Jan Egeland, leader of the Norwegian Refugee Council, said he was shocked by what he called a “man-made famine” in Yemen after spending time talking to people who live there.

“The world is letting some 7 million men, women and children slowly but surely be engulfed by unprecedented famine,” Egeland said. “It is not a drought that is at fault. This preventable catastrophe is man-made from A to Z.”

Egeland, who recently returned from a five-day trip to Yemen, called the current lack of food in the country a “gigantic failure of international diplomacy.”

According to the latest Integrated Food Security Phase Classification (IPC) report, around 17 million people — or about 60 percent of Yemen’s population — are food insecure. Around 7 million don’t know where their next meal will come from.

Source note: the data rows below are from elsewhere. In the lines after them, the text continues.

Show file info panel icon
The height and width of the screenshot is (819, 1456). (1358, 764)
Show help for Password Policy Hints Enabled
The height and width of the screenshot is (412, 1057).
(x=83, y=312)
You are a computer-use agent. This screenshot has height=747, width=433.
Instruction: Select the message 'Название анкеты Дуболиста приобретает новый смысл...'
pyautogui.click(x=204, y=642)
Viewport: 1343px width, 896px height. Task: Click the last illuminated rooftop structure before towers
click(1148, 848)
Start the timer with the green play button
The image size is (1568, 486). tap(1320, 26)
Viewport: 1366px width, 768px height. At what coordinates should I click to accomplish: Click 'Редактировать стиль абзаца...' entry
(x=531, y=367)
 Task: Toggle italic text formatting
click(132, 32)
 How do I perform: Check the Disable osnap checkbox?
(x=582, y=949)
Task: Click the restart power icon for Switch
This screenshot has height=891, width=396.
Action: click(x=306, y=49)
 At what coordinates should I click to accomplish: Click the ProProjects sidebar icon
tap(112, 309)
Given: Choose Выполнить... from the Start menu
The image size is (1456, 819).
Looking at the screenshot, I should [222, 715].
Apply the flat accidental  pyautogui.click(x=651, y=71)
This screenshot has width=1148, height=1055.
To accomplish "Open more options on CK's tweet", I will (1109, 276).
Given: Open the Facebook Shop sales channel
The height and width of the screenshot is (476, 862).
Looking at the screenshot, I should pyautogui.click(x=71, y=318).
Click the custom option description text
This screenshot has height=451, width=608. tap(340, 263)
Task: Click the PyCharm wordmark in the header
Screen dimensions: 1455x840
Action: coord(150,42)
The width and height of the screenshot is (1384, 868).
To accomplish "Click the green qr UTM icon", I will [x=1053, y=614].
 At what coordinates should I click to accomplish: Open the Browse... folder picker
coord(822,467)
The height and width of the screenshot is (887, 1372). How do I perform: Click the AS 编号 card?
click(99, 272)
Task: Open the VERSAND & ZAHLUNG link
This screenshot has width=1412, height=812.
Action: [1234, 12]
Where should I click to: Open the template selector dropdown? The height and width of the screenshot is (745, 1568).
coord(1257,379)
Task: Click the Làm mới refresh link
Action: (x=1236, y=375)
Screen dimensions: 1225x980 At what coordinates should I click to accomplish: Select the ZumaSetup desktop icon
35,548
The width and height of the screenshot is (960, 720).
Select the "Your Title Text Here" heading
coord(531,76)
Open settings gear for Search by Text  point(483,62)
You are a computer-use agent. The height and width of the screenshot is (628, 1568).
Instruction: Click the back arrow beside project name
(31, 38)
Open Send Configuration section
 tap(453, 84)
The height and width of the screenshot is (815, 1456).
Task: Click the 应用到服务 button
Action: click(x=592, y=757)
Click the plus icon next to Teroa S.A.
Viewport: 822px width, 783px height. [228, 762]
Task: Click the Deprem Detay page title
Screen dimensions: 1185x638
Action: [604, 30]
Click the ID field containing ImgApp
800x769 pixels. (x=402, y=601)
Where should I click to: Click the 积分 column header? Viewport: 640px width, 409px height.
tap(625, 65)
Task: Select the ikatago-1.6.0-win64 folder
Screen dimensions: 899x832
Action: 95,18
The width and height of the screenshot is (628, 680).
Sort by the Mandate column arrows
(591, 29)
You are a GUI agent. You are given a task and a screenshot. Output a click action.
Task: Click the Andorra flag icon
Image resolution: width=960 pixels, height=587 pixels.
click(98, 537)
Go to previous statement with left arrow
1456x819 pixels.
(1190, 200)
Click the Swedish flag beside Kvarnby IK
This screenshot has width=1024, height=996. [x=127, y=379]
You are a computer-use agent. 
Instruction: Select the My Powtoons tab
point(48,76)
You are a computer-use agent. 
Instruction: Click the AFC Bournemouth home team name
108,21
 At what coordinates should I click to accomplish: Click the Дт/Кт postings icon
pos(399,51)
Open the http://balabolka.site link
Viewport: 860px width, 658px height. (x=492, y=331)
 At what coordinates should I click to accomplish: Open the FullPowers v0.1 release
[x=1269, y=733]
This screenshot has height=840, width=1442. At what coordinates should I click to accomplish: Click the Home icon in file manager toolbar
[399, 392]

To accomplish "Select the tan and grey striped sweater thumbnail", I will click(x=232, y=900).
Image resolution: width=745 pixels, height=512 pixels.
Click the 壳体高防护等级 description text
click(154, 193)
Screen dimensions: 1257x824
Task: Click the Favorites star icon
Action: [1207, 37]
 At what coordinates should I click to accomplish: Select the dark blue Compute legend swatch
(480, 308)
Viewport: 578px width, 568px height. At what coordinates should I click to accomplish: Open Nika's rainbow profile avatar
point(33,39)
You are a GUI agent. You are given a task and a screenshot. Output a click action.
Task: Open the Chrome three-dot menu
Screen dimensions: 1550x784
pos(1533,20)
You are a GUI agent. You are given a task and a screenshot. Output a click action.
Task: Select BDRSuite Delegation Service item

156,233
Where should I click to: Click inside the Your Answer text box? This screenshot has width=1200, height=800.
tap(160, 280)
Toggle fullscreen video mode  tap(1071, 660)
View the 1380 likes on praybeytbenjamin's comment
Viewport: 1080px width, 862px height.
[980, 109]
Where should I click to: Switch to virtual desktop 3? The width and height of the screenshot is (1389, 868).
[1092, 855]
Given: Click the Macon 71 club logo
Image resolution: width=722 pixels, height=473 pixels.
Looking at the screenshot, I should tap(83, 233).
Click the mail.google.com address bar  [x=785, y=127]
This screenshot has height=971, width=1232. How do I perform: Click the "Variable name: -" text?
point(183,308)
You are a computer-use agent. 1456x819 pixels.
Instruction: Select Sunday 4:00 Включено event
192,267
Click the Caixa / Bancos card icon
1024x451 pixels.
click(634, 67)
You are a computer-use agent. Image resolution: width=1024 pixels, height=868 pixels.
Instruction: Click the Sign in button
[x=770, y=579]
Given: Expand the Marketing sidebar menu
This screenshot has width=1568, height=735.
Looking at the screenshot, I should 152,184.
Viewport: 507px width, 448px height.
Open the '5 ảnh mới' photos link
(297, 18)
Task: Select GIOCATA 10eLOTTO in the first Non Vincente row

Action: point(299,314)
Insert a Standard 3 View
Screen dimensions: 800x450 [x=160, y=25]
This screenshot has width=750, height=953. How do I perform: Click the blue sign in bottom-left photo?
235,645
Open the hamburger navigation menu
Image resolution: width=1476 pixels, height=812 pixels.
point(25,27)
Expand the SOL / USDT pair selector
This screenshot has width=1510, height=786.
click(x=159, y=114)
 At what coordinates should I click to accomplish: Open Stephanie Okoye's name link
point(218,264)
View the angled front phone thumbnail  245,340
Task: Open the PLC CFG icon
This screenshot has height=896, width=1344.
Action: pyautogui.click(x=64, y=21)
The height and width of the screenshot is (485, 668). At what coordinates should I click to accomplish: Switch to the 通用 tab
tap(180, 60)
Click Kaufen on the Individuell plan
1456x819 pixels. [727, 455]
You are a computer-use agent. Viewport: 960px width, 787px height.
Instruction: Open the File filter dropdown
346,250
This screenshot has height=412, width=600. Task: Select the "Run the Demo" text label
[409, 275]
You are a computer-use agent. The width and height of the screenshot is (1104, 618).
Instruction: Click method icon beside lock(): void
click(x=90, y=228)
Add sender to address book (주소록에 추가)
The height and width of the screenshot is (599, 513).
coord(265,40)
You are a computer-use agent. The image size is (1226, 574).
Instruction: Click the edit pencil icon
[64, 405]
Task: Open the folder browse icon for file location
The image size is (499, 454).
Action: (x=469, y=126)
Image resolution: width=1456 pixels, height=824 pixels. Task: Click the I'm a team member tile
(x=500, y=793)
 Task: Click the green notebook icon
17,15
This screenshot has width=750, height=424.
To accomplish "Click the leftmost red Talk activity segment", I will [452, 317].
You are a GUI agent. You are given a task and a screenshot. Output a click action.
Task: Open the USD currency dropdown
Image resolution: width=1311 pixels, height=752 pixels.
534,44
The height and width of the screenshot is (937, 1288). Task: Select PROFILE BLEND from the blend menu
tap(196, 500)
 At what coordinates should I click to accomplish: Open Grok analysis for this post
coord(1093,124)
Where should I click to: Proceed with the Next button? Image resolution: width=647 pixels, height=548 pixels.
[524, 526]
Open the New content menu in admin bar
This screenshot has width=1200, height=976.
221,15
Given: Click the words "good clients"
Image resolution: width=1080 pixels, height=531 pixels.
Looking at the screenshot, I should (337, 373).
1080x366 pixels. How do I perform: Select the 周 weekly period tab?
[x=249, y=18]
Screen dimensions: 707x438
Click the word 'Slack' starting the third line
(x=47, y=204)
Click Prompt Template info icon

“This month, humanitarian efforts led by the World Food Program can only afford to feed 3 of the 7 million Yemenis on the brink of famine,” Egeland said.

Egeland said he met teachers, health professionals and other civil servants who hadn’t received a pay check in eight months.

The United Nations calls Yemen the world’s worst humanitarian crisis, noting that this war-torn, impoverished country also is one of the world’s most forgotten crises.

According to U.N. estimates, at least 10,000 people have been killed, countless thousands injured, and more than 3 million forced from their homes during the country’s two-year-long civil war. The war has devastated Yemen’s economy, and damaged or destroyed nearly 300 health facilities.